▶ _What you have to do_:
Your task is to reproduce, exactly and only, the lines running from the line containing "577x408 pixels." to the end of the data below, both included.

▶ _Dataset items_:
• • • • •

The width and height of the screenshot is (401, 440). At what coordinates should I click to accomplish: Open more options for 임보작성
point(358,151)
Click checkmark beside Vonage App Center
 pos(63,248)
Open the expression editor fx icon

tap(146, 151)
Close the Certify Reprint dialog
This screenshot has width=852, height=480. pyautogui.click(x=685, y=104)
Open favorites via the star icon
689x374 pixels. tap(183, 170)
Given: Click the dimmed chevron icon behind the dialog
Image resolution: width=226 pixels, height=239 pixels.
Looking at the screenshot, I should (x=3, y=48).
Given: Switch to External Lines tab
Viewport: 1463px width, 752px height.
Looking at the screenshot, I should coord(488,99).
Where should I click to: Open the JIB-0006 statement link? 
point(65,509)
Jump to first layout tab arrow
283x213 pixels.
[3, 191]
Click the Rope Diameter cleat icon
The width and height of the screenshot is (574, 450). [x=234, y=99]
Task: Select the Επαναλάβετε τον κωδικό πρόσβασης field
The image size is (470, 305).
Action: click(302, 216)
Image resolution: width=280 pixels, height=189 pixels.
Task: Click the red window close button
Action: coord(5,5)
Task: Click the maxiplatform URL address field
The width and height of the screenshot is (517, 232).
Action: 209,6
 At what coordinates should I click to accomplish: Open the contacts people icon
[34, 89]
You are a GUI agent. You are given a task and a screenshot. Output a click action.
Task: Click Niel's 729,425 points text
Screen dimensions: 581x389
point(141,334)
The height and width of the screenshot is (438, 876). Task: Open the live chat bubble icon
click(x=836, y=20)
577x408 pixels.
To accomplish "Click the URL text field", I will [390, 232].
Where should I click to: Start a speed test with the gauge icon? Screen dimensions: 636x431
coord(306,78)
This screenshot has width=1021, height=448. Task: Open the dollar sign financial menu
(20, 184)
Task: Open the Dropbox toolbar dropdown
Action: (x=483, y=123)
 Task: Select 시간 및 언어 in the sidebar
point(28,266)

• • • • •

▶ _Response to this exercise_:
577x408 pixels.
To accomplish "Click the URL text field", I will [390, 232].
Where should I click to: Start a speed test with the gauge icon? Screen dimensions: 636x431
coord(306,78)
This screenshot has width=1021, height=448. Task: Open the dollar sign financial menu
(20, 184)
Task: Open the Dropbox toolbar dropdown
Action: (x=483, y=123)
 Task: Select 시간 및 언어 in the sidebar
point(28,266)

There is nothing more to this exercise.